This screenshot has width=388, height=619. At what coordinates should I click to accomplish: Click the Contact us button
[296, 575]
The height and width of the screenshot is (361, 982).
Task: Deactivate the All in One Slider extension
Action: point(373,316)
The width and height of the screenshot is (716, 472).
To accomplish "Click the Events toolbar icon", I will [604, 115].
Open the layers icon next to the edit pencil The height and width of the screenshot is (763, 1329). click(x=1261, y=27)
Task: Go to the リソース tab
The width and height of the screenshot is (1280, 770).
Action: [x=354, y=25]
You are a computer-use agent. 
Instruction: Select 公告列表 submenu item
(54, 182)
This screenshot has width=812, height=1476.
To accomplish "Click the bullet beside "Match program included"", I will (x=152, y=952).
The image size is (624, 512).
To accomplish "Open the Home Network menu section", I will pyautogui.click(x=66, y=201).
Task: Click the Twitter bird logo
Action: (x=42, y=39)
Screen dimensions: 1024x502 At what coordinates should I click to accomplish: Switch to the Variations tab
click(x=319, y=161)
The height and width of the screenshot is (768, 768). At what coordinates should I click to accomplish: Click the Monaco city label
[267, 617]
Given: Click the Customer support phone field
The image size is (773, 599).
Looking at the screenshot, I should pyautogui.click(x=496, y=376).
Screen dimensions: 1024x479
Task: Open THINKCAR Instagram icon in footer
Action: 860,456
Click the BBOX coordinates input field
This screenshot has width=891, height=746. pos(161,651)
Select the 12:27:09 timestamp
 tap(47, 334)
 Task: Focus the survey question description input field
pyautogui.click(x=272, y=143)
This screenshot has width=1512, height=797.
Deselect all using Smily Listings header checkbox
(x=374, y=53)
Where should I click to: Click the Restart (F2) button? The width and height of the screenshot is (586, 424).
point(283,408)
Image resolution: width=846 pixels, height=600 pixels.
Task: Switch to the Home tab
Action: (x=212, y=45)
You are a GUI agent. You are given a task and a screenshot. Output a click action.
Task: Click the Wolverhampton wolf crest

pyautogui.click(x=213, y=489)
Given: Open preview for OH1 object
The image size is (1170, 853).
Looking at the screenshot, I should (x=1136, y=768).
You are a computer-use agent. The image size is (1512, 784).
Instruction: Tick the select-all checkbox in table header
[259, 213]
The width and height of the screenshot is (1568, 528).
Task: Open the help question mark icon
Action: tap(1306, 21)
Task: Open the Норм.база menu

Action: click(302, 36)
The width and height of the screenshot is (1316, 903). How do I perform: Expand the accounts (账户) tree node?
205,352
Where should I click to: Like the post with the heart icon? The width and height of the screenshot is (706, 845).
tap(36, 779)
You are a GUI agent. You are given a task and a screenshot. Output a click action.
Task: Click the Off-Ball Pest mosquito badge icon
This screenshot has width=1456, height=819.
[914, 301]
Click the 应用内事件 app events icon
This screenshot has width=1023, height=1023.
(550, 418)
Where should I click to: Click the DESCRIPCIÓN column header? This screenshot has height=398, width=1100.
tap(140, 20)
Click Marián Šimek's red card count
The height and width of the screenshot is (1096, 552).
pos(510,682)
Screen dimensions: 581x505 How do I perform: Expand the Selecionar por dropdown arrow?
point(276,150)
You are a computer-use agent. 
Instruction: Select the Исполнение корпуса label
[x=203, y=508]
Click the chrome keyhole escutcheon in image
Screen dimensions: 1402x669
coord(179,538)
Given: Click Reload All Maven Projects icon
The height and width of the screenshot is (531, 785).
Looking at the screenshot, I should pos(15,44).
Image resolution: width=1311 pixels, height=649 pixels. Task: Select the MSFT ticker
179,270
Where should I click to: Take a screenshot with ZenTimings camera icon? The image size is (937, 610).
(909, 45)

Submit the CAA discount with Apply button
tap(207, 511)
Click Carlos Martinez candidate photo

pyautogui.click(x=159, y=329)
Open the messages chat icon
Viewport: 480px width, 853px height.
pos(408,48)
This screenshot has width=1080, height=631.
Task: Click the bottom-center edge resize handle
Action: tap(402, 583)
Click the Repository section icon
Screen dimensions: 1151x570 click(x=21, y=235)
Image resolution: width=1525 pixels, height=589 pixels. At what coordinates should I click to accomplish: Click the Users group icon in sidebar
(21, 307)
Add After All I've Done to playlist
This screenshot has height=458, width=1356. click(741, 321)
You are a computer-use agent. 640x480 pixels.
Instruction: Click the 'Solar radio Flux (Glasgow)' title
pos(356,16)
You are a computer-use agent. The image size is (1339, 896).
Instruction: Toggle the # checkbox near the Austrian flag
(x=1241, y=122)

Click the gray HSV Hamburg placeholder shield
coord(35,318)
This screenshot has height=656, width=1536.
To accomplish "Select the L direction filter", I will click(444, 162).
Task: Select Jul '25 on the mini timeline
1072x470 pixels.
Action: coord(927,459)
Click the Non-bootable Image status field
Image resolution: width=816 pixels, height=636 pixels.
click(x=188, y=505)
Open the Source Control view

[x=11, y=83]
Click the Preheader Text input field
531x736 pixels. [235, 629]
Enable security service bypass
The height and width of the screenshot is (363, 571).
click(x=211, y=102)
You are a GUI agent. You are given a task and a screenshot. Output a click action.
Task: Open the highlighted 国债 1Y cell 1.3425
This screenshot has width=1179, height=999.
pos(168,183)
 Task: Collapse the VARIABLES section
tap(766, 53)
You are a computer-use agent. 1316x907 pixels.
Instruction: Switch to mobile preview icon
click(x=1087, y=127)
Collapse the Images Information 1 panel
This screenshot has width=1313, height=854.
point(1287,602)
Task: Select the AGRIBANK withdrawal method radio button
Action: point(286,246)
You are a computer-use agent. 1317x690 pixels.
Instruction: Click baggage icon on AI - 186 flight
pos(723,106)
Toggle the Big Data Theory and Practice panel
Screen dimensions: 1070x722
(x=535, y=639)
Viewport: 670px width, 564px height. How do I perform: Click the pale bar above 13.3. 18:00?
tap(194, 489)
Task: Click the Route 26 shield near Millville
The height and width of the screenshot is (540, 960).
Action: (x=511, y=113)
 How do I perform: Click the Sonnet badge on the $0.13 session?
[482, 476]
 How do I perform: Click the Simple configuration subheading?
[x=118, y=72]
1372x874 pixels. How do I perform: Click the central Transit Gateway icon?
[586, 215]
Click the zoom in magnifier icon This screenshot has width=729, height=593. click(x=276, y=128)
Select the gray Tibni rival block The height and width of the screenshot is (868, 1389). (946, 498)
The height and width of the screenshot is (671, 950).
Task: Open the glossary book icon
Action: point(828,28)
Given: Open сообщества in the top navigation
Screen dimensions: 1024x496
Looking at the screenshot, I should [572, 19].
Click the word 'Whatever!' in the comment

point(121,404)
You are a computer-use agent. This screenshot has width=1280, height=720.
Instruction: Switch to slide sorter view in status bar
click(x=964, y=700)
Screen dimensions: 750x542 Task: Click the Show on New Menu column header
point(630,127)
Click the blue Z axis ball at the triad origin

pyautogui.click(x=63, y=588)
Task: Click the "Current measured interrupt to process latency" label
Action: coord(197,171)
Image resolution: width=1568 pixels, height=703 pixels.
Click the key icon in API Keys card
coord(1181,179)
+ + + +
### Work task:
Pull out the lines above in which the word "panel" appears.

### Task solution:
Collapse the Images Information 1 panel
Toggle the Big Data Theory and Practice panel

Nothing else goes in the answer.